General Motors says the near 2.6 million cars recalled for ignition switch defects are safe to drive prior to repairs, but the automaker is unsure if the ignition switch can be turned off by a simple nudge from a driver's knee.

Knee-bumping complaints were among the earliest indications of faulty ignition switches, a problem that first surfaced a decade ago.

However, it is unclear if a driver's knee could knock the ignition out of the "run" position when only a bare key is used, as opposed to a key ring with extra keys and other things attached.

GM spokesman Jim Cain said in a statement: "Based on more than 80 individual tests [conducted in March], including some very severe tests like driving over a railroad crossing at high speed and driving over river rocks, potholes and cobblestones, we concluded that the recalled cars are safe to drive provided just the ignition key is used to operate the vehicle.

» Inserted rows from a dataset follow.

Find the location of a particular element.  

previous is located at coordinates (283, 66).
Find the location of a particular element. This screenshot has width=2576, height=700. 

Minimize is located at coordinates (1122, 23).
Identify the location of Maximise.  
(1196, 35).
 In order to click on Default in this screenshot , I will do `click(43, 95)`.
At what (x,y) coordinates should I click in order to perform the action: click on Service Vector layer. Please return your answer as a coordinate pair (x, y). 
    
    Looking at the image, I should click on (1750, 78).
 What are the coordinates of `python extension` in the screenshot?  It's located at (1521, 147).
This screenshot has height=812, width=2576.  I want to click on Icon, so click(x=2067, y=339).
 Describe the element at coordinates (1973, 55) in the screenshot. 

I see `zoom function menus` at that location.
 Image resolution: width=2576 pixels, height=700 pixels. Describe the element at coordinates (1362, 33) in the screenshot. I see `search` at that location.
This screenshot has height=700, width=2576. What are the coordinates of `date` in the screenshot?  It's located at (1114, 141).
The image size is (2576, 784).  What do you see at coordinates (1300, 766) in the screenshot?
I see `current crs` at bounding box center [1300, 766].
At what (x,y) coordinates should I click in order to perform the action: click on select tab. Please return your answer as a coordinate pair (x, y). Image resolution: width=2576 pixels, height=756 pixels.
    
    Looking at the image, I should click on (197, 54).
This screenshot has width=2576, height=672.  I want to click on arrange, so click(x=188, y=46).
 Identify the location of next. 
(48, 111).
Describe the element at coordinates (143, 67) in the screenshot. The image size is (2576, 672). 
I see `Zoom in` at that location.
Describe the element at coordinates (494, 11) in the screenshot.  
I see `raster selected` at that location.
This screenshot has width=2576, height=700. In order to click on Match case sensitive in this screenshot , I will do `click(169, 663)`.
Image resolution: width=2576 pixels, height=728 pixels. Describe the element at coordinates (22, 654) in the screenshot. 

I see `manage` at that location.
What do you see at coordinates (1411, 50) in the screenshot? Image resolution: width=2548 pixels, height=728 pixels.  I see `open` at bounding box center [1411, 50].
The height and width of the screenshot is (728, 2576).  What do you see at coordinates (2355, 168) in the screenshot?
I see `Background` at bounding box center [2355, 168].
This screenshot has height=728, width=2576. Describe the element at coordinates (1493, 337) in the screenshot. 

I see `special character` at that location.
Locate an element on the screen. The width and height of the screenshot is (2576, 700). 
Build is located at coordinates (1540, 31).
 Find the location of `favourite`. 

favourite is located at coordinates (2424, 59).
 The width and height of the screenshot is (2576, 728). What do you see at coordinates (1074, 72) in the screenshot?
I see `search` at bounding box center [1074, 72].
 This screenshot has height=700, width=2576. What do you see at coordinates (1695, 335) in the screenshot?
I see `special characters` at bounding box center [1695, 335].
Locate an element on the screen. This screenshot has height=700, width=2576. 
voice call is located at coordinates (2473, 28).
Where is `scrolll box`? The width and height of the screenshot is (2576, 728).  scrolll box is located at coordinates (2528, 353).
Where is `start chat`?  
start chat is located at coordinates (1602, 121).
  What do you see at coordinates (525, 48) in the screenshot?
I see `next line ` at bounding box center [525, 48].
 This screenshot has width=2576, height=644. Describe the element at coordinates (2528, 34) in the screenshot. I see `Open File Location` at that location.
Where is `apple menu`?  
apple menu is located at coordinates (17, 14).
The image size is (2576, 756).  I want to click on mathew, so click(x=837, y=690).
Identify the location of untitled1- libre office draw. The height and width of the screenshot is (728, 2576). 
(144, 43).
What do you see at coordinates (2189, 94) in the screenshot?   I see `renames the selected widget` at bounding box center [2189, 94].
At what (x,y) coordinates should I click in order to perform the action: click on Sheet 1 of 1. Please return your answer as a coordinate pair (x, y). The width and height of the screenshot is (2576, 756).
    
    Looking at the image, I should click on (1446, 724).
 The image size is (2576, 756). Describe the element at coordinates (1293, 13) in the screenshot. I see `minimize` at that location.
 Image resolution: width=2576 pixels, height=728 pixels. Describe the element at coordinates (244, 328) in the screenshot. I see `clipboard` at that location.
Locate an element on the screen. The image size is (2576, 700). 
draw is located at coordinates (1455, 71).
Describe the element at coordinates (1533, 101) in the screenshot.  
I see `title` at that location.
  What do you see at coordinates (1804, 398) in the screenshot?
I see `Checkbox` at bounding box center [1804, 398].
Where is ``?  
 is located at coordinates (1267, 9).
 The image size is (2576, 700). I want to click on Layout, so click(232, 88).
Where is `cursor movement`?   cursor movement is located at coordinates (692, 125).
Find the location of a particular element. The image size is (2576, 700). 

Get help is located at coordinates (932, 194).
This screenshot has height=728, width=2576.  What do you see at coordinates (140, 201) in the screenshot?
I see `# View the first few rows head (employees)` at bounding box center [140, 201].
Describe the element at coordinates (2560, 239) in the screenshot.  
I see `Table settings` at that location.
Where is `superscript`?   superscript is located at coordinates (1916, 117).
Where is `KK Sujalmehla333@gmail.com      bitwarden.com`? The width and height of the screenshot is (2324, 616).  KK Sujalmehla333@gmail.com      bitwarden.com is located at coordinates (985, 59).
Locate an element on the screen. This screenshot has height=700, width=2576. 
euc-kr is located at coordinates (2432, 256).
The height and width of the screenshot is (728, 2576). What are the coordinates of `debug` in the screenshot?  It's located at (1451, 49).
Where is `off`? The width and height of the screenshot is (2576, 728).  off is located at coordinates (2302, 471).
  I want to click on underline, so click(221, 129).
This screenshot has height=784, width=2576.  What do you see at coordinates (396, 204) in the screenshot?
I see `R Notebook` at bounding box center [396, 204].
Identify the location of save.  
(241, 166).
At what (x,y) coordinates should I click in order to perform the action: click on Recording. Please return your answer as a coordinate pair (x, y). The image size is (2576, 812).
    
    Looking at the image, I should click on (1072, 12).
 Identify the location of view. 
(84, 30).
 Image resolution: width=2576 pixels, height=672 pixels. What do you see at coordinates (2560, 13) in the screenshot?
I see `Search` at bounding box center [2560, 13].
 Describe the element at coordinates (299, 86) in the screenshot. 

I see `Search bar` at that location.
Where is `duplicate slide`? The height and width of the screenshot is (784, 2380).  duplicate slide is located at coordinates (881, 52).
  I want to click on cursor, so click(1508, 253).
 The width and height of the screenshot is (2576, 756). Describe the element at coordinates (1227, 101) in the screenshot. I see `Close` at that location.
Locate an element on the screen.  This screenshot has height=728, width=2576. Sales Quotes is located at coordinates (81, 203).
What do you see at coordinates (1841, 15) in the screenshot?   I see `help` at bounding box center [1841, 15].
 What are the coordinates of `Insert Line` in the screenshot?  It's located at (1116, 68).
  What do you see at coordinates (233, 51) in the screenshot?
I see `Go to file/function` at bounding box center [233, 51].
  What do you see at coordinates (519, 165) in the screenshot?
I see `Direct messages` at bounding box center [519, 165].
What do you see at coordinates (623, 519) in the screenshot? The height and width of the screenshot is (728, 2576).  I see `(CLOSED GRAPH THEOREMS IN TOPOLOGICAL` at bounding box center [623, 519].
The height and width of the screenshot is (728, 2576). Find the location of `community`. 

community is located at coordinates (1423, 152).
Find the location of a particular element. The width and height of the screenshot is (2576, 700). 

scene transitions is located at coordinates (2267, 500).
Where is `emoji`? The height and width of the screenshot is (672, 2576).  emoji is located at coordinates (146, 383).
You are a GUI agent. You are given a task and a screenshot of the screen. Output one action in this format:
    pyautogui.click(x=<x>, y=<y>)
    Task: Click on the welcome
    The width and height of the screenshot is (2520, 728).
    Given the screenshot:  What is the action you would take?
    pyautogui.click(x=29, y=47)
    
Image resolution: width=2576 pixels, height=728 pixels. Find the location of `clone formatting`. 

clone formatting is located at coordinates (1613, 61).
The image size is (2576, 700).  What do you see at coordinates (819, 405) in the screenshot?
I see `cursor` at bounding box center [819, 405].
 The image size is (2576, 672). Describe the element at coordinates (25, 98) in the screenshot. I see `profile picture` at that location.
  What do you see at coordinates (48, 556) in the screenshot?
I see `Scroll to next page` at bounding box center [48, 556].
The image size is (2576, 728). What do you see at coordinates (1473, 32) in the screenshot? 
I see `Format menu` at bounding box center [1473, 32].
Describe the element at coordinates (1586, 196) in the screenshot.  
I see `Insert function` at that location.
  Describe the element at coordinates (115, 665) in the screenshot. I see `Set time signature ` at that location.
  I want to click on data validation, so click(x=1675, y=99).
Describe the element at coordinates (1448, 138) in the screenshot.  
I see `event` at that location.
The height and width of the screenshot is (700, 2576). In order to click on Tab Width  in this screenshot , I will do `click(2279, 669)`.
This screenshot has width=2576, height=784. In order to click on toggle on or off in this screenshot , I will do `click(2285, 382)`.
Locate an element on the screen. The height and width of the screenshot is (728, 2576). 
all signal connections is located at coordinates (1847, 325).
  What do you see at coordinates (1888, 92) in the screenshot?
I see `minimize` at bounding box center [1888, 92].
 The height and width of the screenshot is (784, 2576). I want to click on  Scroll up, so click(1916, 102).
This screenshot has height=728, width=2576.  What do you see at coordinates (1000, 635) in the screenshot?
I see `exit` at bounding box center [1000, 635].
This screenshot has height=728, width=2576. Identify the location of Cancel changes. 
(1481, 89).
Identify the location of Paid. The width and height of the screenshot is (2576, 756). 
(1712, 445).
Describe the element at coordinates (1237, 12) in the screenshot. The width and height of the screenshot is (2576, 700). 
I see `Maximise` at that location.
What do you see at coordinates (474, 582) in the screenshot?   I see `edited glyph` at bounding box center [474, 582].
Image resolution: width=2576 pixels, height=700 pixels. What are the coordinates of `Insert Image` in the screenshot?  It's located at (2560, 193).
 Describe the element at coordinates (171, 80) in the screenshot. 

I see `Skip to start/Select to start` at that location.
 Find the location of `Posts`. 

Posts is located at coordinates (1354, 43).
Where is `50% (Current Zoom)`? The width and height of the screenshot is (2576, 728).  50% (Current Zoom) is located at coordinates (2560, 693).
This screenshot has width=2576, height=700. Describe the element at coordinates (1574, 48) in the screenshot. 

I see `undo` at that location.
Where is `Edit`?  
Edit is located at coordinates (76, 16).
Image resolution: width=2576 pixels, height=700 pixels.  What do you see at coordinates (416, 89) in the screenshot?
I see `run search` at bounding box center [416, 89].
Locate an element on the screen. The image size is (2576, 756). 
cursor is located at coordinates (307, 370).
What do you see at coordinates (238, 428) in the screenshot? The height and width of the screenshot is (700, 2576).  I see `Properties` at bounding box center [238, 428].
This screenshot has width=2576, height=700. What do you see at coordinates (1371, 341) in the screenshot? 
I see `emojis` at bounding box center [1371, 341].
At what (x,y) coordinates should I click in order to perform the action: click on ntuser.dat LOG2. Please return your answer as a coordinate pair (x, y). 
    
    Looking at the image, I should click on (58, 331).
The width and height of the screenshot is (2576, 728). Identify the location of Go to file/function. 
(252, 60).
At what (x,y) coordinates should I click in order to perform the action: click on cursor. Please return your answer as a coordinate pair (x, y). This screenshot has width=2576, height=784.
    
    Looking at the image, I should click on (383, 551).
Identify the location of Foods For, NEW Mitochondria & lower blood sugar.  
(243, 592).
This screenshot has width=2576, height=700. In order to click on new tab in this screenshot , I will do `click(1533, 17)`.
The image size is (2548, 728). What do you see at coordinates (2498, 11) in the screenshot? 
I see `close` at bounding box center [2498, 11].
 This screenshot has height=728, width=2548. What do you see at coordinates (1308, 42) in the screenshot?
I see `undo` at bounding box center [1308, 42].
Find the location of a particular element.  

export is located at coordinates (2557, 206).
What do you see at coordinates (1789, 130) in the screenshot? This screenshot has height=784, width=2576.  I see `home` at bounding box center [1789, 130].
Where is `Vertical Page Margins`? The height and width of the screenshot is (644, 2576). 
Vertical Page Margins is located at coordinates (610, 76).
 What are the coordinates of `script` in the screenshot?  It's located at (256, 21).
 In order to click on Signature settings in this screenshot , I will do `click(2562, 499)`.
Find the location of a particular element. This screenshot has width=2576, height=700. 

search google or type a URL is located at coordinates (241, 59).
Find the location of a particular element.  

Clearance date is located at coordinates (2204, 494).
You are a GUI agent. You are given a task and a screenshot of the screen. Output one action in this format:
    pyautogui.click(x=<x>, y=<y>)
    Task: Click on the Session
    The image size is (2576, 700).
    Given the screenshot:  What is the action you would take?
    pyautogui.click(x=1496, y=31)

The results of the tests, all of which are described in our affidavit, speak for themselves."

Pursued by Reuters, Cain refused to elaborate on the issue and refused to say if GM would test for knee bumps in due course.

Safety advocates believe GM should test for it.

"They should have run that test because that's one of the known failure problems," Clarence Ditlow, executive director of the Centre for Auto Safety, a watchdog group, told the news agency.

The Detroit automaker and its chief executive Mary Barra have maintained that the recalled cars can be driven safely as long as they are driven with only one key on the key ring.

A Texas judge has permitted the unrepaired cars to remain on the road.

Safety advocates and plaintiffs' lawyers had argued that there was no way, other than repairs, to ensure the ignition switch would not bump out of the "run" position, turning off the motor and disabling the power steering, power brakes and the airbags.

Mounting Recalls

GM has hired an outsider, Jeff Eller, as crisis management adviser amid mounting recalls and investigations over ignition switch defects linked to fatal crashes and the deaths of 13 people.

Late last month, GM added 971,000 cars to its global ignition switch recall, which began in February with the recall of 1.6 million vehicles.

America's leading automaker has been hit by lawsuits filed by car owners who claim that the recalls caused their vehicles to lose resale value.

Meanwhile, GM-appointed law firms and US federal authorities are probing the automaker's response to the issue.